HGNC is jointly published by the US National Human Genome Research Institute (NHGRI) and Wellcome (UK).

The copyright follows the instructions provided by the EMBL-EBI, Wellcome Genome Campus, Hinxton, CB10 1SD. For more details on the usage rights, please consult the EMBL-EBI terms of use (https://www.ebi.ac.uk/about/terms-of-use).

ICD-10-GM

Coding of medical care diagnoses in Switzerland uses the International Statistical Classification Of Diseases And Related Health Problems, 10th revision, German Modification (ICD-10-GM). The German Modification is based on the WHO version and is produced (and updated annually) by the German Federal Institute of Drugs and Medical Devices (BfArM). It is published on the BfArM Website.
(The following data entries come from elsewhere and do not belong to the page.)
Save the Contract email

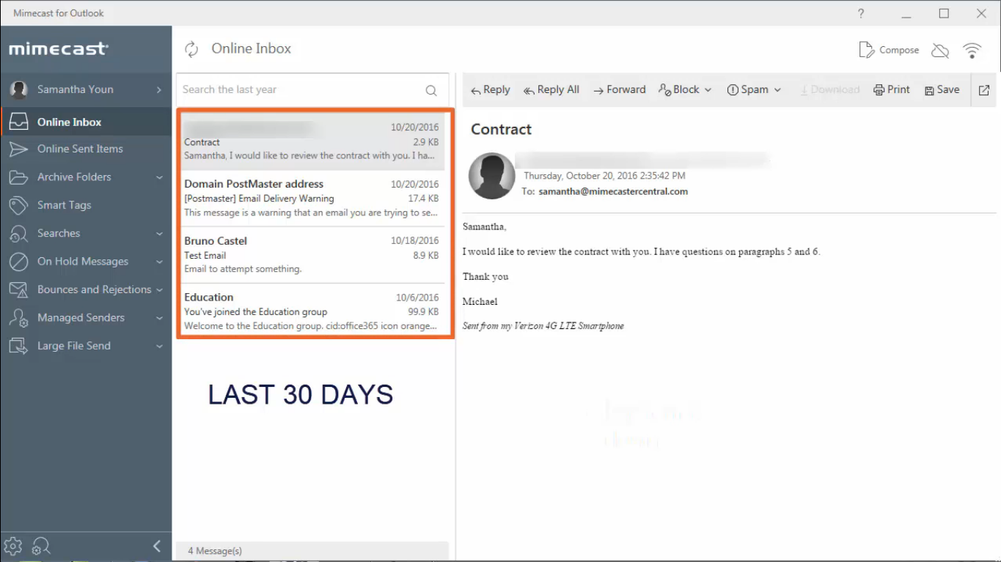941,89
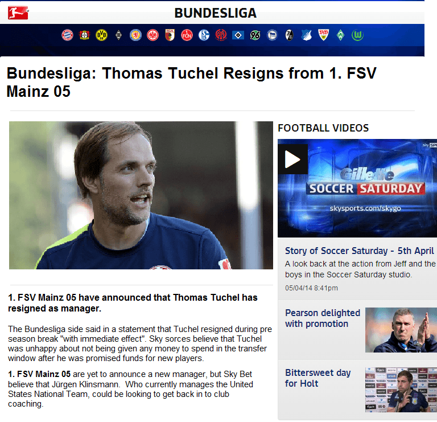Click the Thomas Tuchel article photo
Viewport: 437px width, 422px height.
point(141,195)
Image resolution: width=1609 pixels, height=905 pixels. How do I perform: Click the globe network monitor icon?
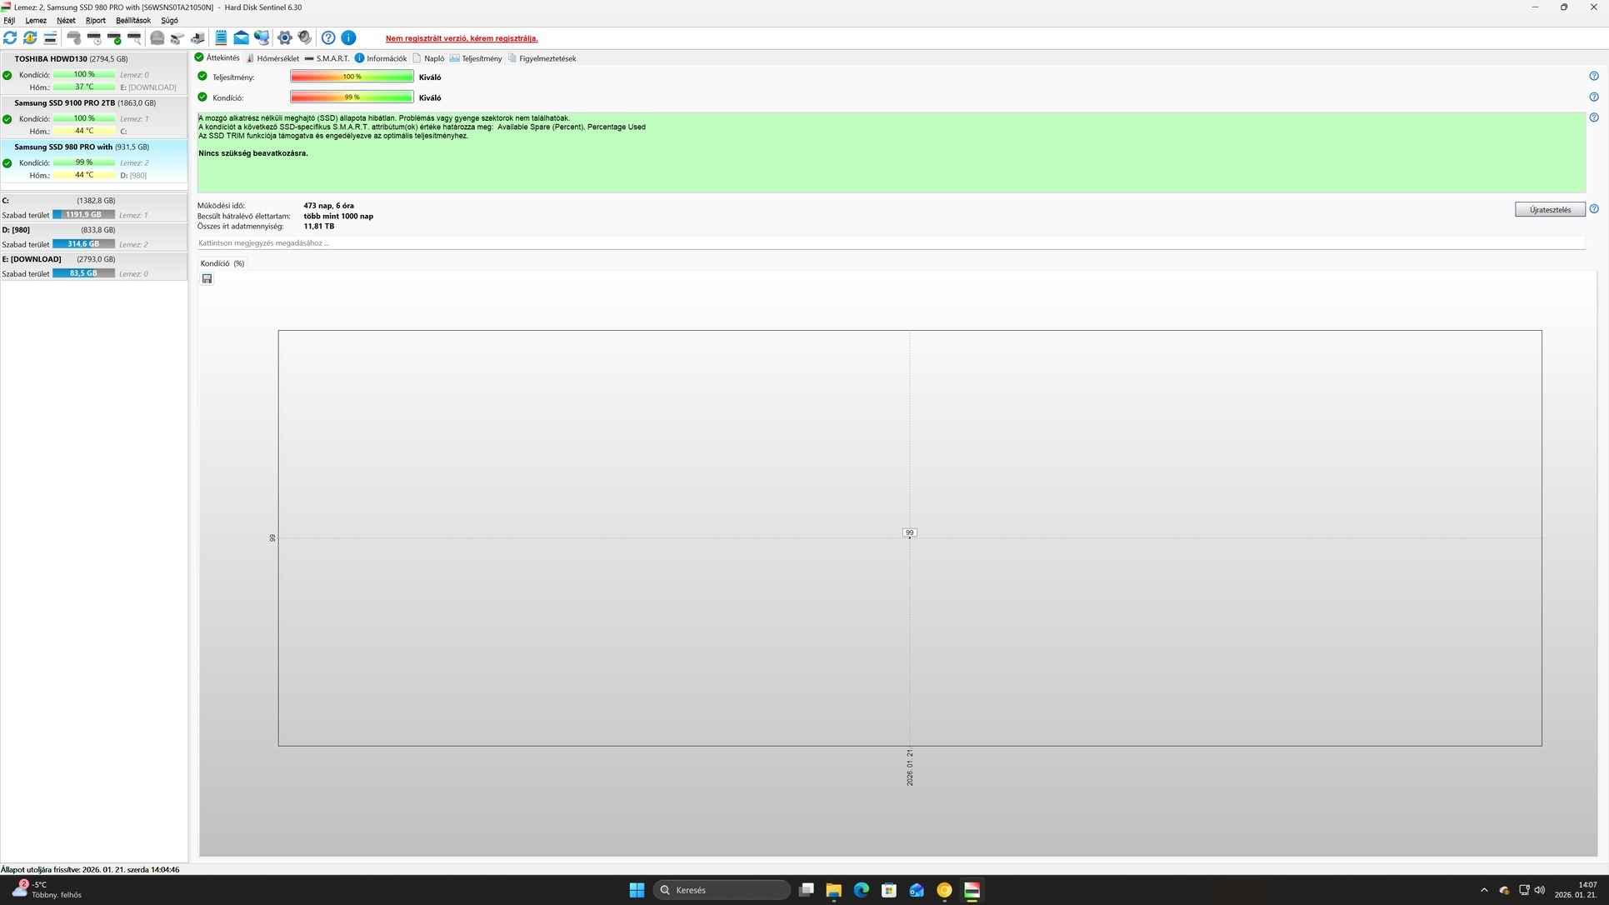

In Switzerland, a new version is adopted every two years. The Swiss Federal Office of Statistics (BFS) publishes French (called “CIM-10-GM”) and Italian language versions of the ICD-10-GM. See Comparison of versions between SPHN, BFS and BfArM for more information.

The hierarchy of ICD-10-GM is divided into five levels of classification, as shown in Figure 8, with the top level being the most generic and the lowest level the most specific:

  • Kapitel (chapter) represents the highest level. There are 22 chapters in ICD-10-GM 2021,

  • Gruppe (block) represent the second level of information corresponding to a code range associated with a chapter,

  • Kategorie, Dreistelle (category) represents a three-character code which is the central element of ICD-10-GM,

  • Subkategorie, Viersteller (subcategory) represents a four-character code separated by a decimal point,

  • Subkategorie, Fünfsteller (subcategory) represents a five-character code and is the most specific level of information possible.

ICD-10-GM hierarchy

Figure 8. Example of ICD-10-GM hierarchy. The chapter code 17 represents the most generic level of information while the code Q89.00 is the most specific level of information corresponding to a fifth level code subcategory. The different levels enable building up the hierarchy of the classification: the lower the level the more specific the information.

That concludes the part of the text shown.